How much variation did you find?
Varisco: Quite a bit. In Texas, where I live, we found pharmacists have very little experience with dispensing buprenorphine because there are so few treatment providers outside of urban areas. In West Virginia, the pharmacists had more experience with buprenorphine but said they would refuse prescriptions for patients who were not in the same county, which is problematic. In California, where the state has expanded access to buprenorphine through the Medicaid program, we found many independent pharmacists were still reluctant to carry it because of the financial burden of maintaining an inventory and concerns related to distributor thresholds. We shared these and other findings with a panel of experts who helped develop and refine the final recommendations. The panel included past and present members of state pharmacy boards and community pharmacists, as well as people who worked in drug enforcement and with pharmaceutical distributors. It also included addiction medicine physicians and psychiatric pharmacists who have expertise in substance use disorder treatment.
It’s quite an extensive document, with nine main and 39 supporting recommendations. How would you summarize the main takeaways?
Varisco: First and foremost, it is critical that pharmacists treat OUD as they would any other chronic disease and recognize that lack of compassion and support for patients with the disease has deadly consequences. Many of the recommendations encourage pharmacists not to assume ill intent on the part of customers. If they have concerns about why a patient may be traveling to obtain a prescription or seeking one early, they should inquire about it rather than refusing to fill their prescription. If there is a delay in reaching a prescriber, the recommendation is to provide a one, two, or three-day supply to ensure a patient doesn’t go into withdrawal.

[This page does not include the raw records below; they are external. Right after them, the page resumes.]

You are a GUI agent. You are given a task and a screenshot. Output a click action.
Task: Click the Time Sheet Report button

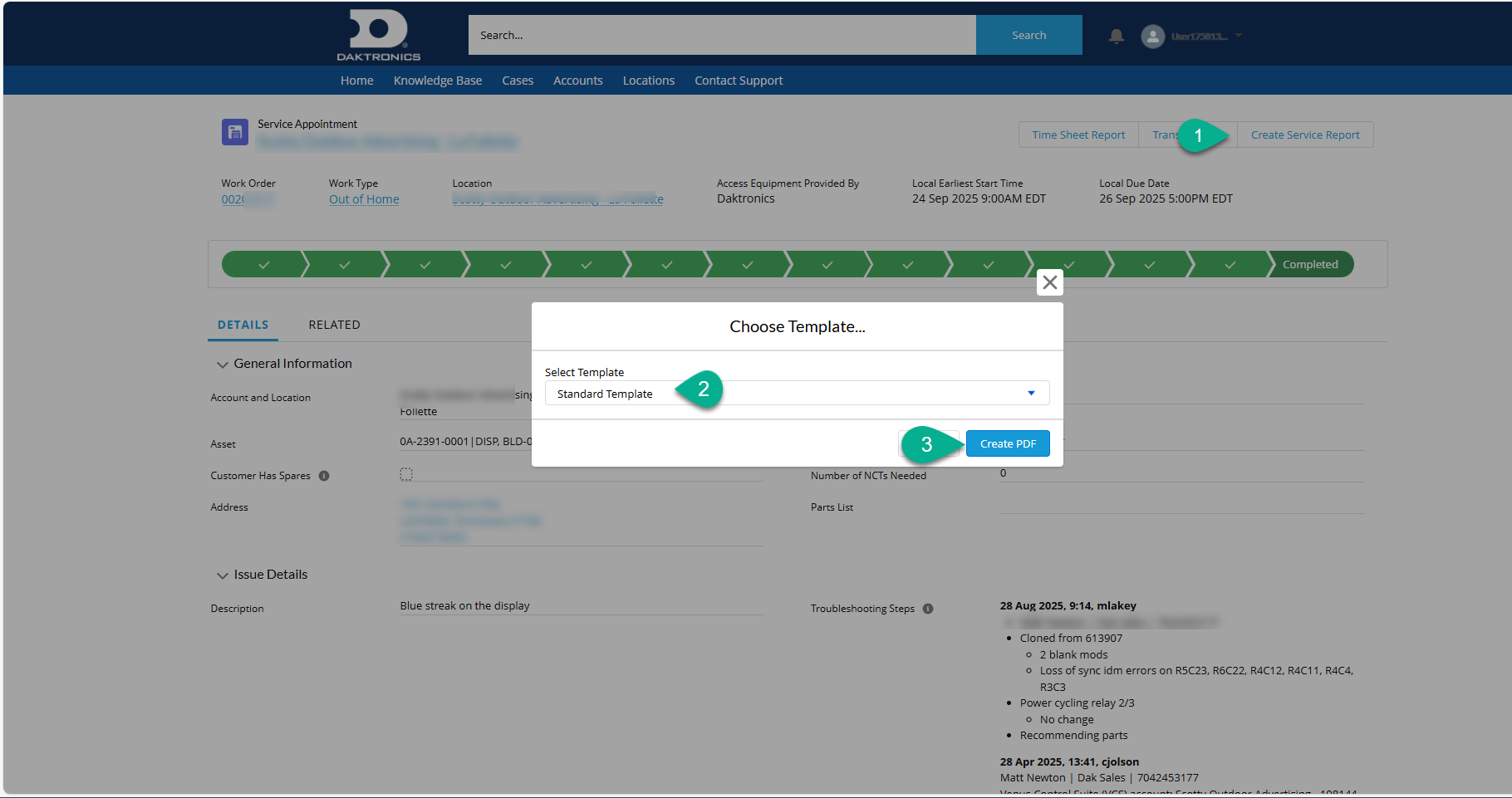click(1078, 135)
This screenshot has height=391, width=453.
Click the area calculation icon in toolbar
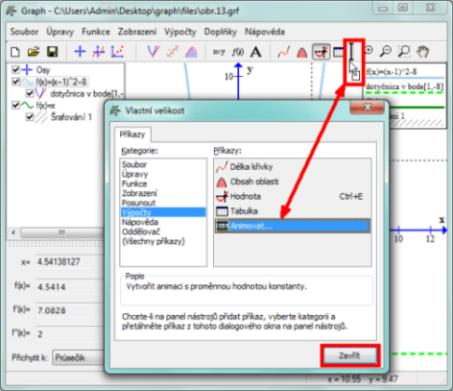[x=302, y=52]
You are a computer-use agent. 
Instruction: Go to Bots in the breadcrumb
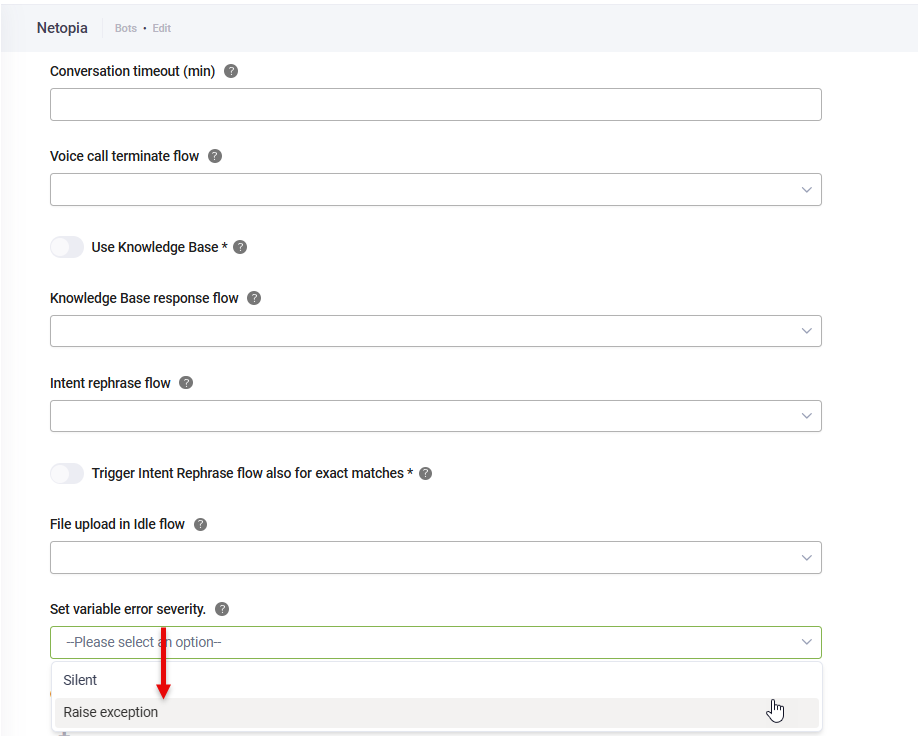point(125,28)
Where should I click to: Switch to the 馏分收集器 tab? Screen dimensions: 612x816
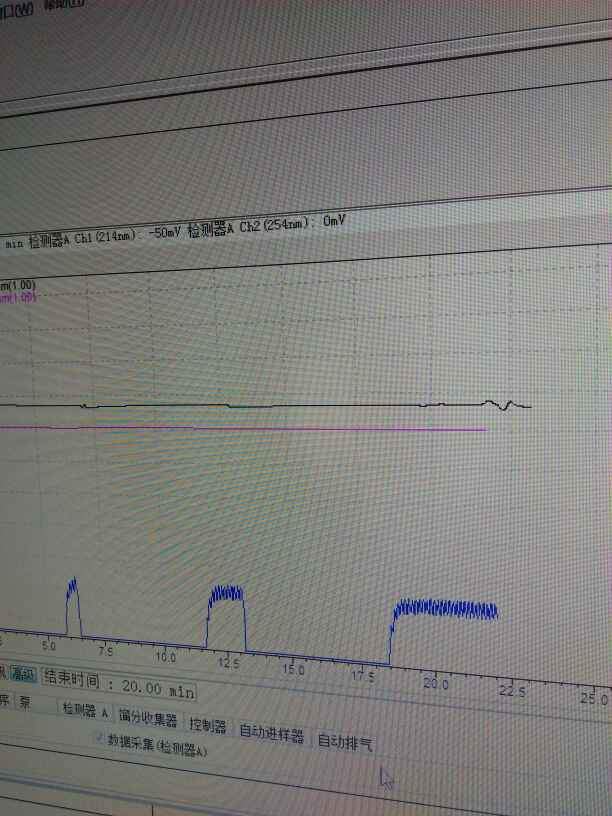[148, 719]
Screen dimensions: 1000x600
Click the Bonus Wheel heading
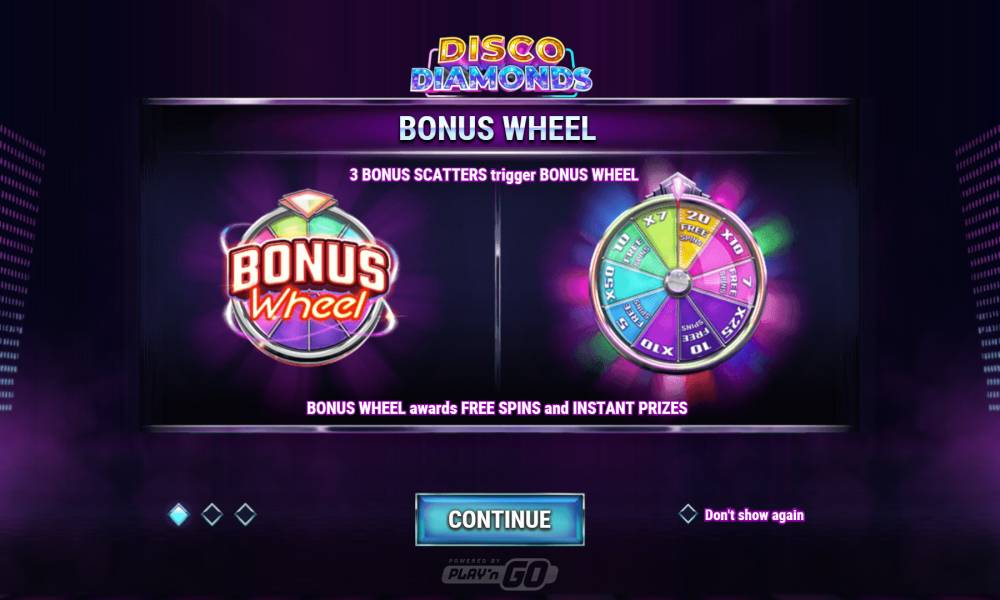497,128
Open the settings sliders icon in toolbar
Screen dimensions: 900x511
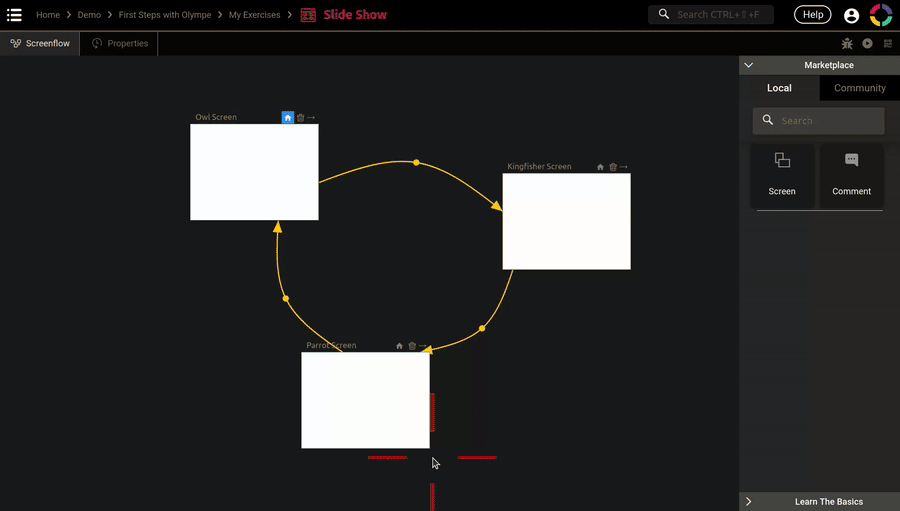[x=888, y=44]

How do you address pharmacists’ concerns about being investigated or reaching a threshold that limits their supply?
Varisco: If they’re not rapidly expanding the quantity of buprenorphine they’re dispensing, they’re highly unlikely to hit a distributor threshold. Our guidance is that they should dispense up until they are notified that they crossed the threshold rather than attempt to guess or interpret what their threshold may be. If they do reach it, they can work with their distributor to modify that threshold to ensure that they’re able to fulfill the medical needs of their patients. All three distributors do have a process to file and modify a pharmacy threshold.
Do you have plans to engage patients themselves in ensuring access as well?
Varisco: Yes. We’re going to be working with the Behavioral Health Foundation in Tennessee and Faces and Voices of Recovery, and the O’Neill Institute to gather input from people with OUD on their experiences at pharmacies. We’ll work with a patient workgroup to develop tools that help patients advocate for themselves. We’re envisioning a patient bill of rights that focuses on explaining protections under the Americans with Disabilities Act, which we think applies to inappropriate refusals at the pharmacy counter. We also want them to create educational materials to help patients understand the dispensing process, pharmacy barriers to access, and information on what to do if a pharmacy cannot dispense their medication.
What additional supports might help patients obtain prescriptions with more ease?
Varisco: I think having knowledgeable, trained peer navigators available to go into pharmacies with patients could make a tremendous difference. Having them report on their encounters is also absolutely crucial. The American Society of Addiction Medicine has a portal on their website that allows patients to report pharmacies who refuse buprenorphine prescriptions. Having more access to tools like that and getting that information back to pharmacy organizations and boards of pharmacy can be incredibly useful here.